# Interested in YOU, how are you all doing?



## Shooboomafoo (Mar 30, 2011)

It seems Ive kind of taken up the board here, and just wanted to check in with the rest of the folks dealing with life after divorce. Post a reply, it would be nice to hear your continued success stories...


----------



## AppleDucklings (Mar 27, 2011)

Hi Shoo ((hugs)) well, I have my ups and my downs. Sometimes reading the new members sad stories bring me triggers and I get upset, but I know that I am doing better. My life without him is great. I do still have my off days and the pain of the betrayal is still very real, but so many other things are so much better. I can breathe again. This tremendous weight has been lifted off my shoulders, I'm no longer walking around on egg shells in fear of upsetting him. And I can watch whatever the heck I want on the TV. I no longer have to care about the crap that comes out of his mouth and I've been learning to stand up for myself which feels great. 
And, I have a date, a real date for this weekend. I am nervous/excited about it. I think this guy honestly likes me (eeeeek!) He's very easy to talk to and he says wonderful things to me. I'm not used to being talked nice to. I'm not used to having someone tell me I'm pretty, I'm not used to just being treated humanly. So, all the nice treatment puts me a bit on edge. I've always wanted a man who would treat me right, who would love me but gosh, if I ever found one, I'm not sure what I would do with him, lol.


----------



## Sparkles422 (Jun 3, 2011)

I am 2 months out of the house and in my apt. I am getting better each day but sometimes it is still a little difficult but and a big but nothing as painful as it once was.

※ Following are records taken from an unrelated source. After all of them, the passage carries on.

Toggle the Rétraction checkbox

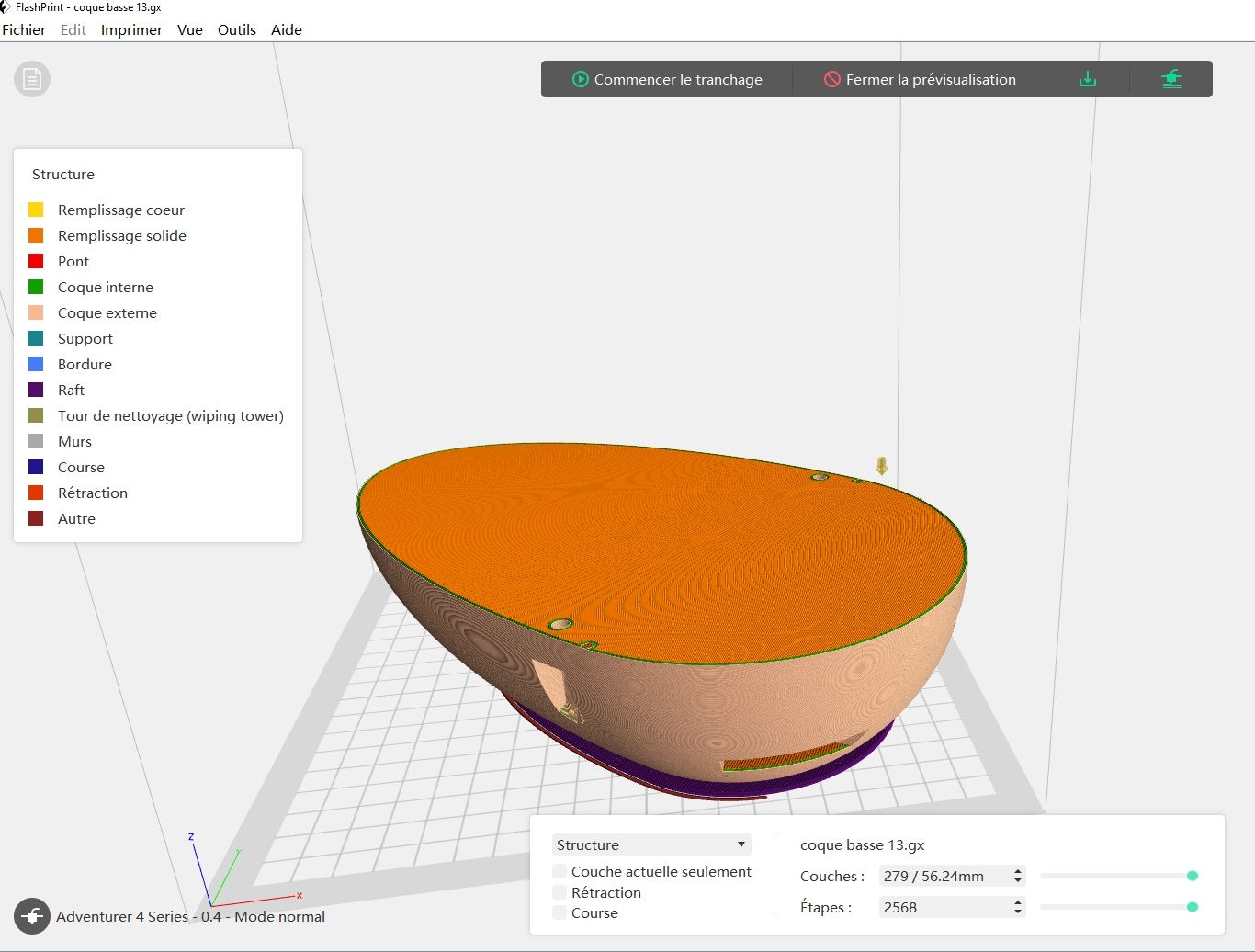[x=560, y=892]
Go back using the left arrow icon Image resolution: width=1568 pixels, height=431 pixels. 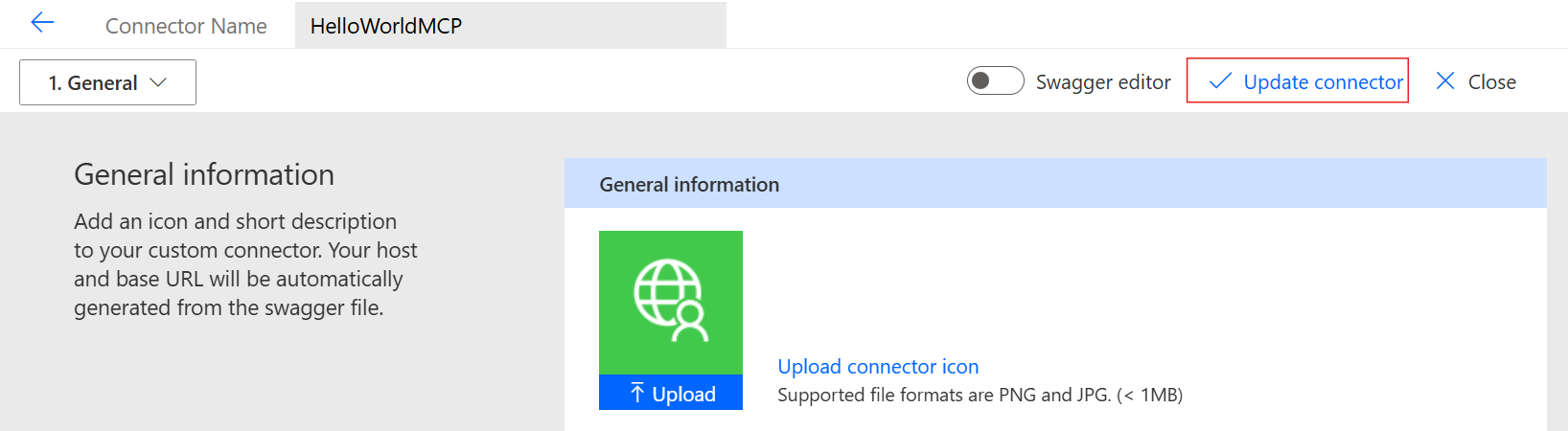point(42,23)

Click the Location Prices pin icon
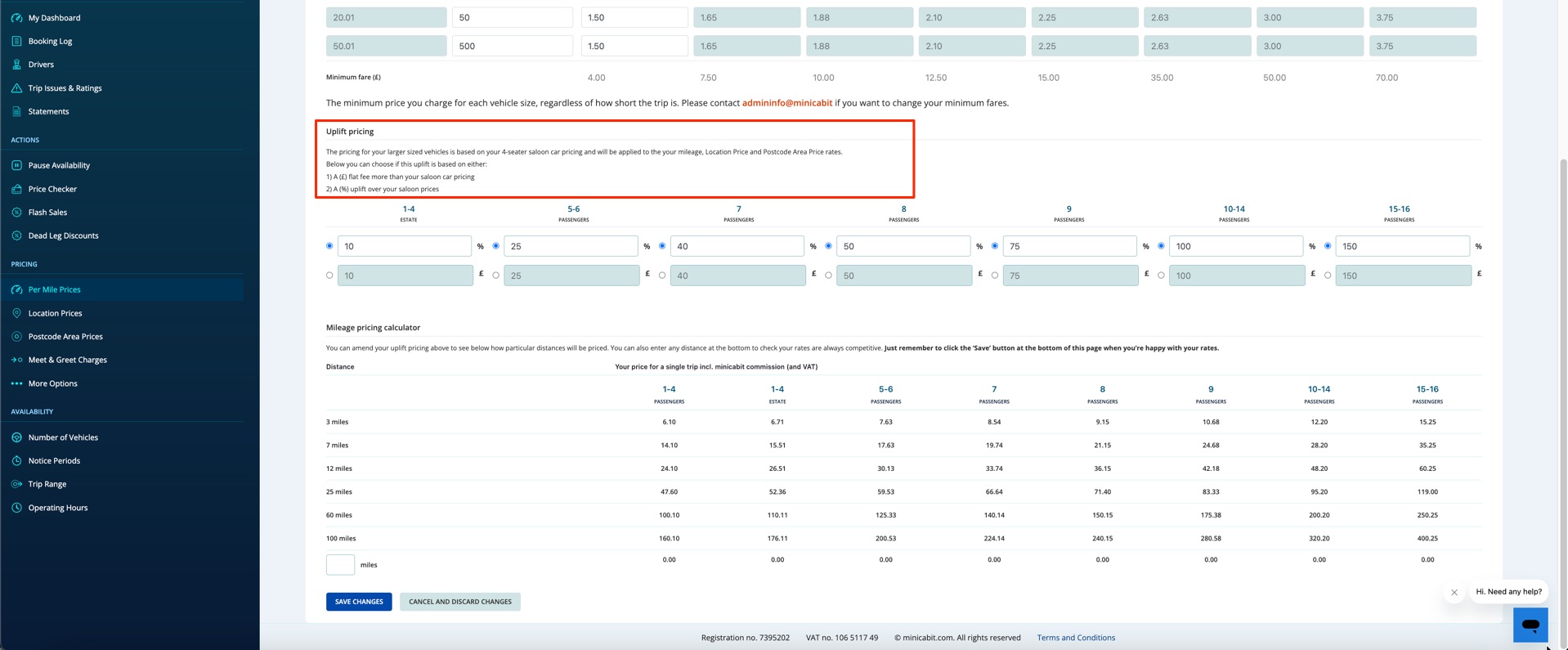coord(16,313)
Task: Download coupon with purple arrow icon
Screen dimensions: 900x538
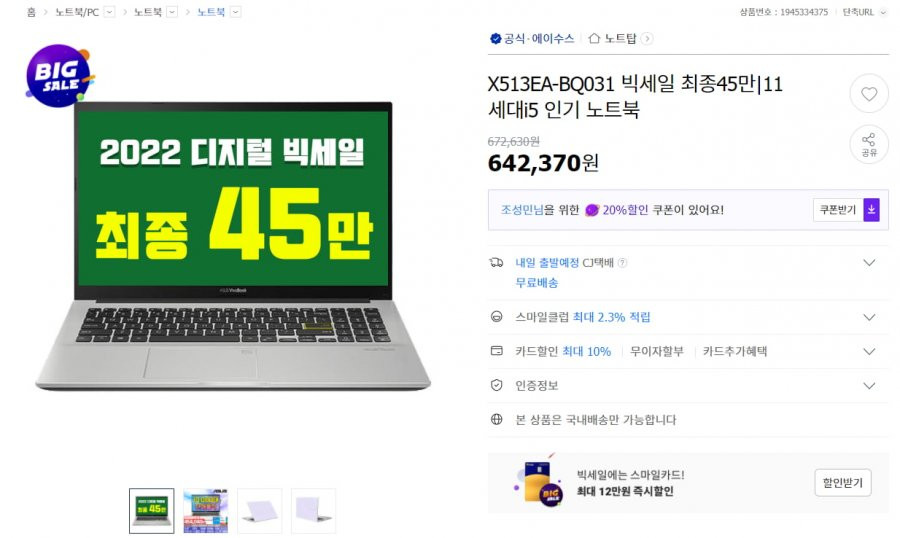Action: click(x=871, y=210)
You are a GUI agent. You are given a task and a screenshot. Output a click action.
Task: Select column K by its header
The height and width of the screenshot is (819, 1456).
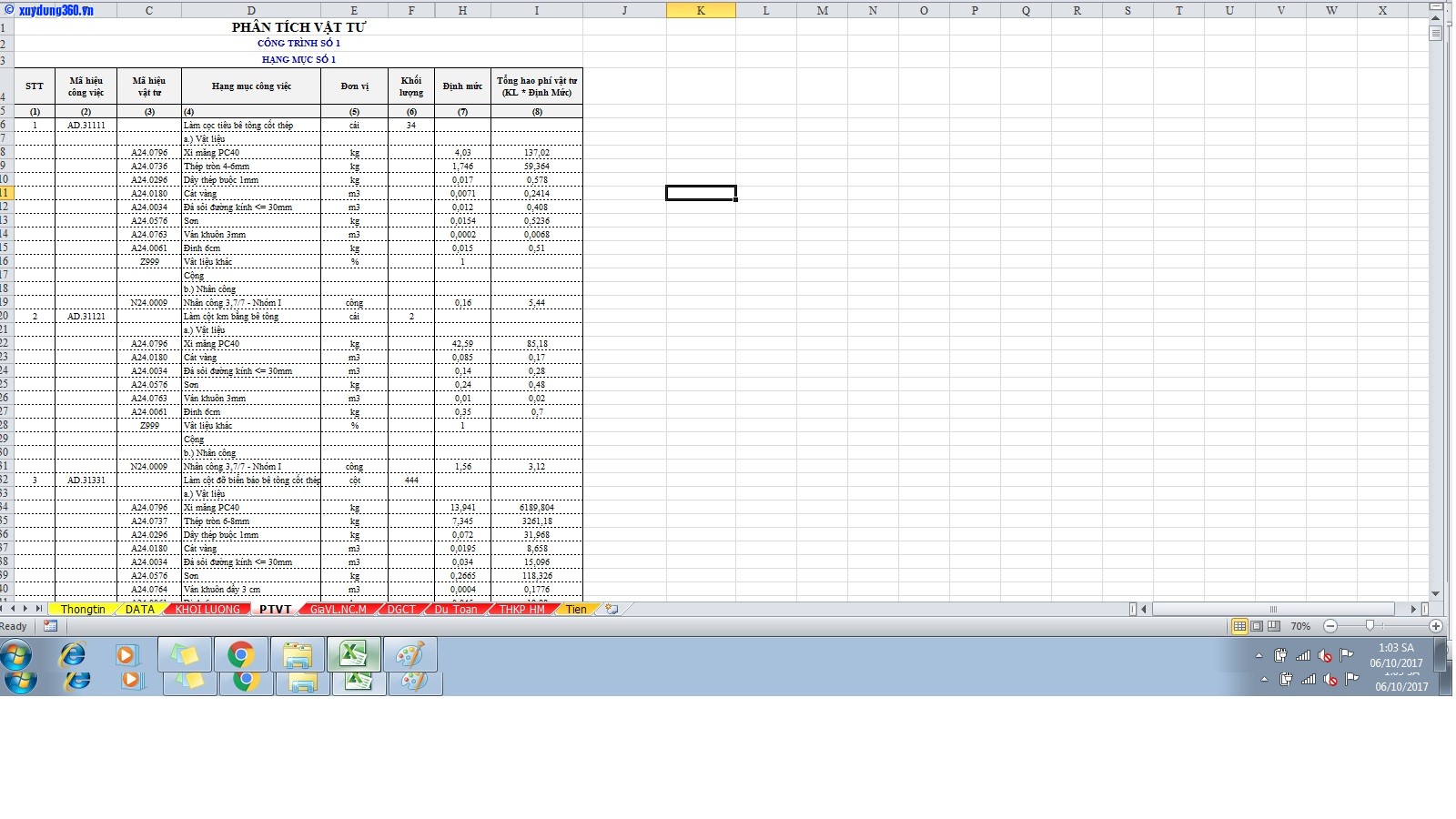point(701,10)
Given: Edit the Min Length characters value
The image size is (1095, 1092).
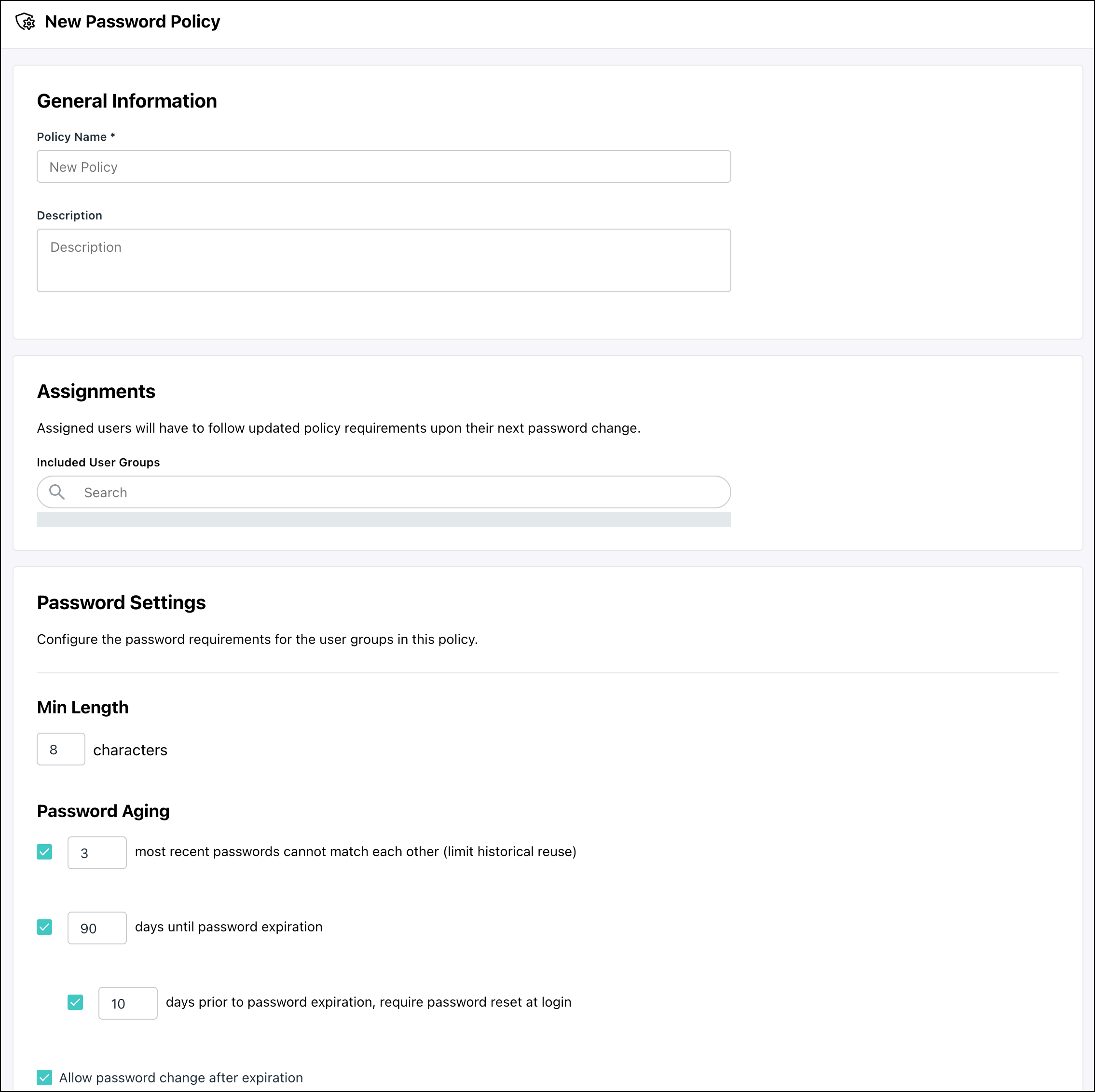Looking at the screenshot, I should tap(61, 749).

I was accepted into the LPN program and I start full time in January. Right now I am taking a course on anatomy...test every week, so I study. I started Tai Chi, love it and take my dog for long walks in the morning and evening. 

I have not met anyone and I am not ready. Must build up the self-esteem that was whittled away without my awareness. When I am emotionally independent then I will be open to dating.

All in all it is a lot better now that I am in NC (day 65) and never have to see the person. This is not a big town and I have yet to bump into ex so it is very good.

Made friends and I do things with them.

Good Luck to you. I know you have been having a hard time.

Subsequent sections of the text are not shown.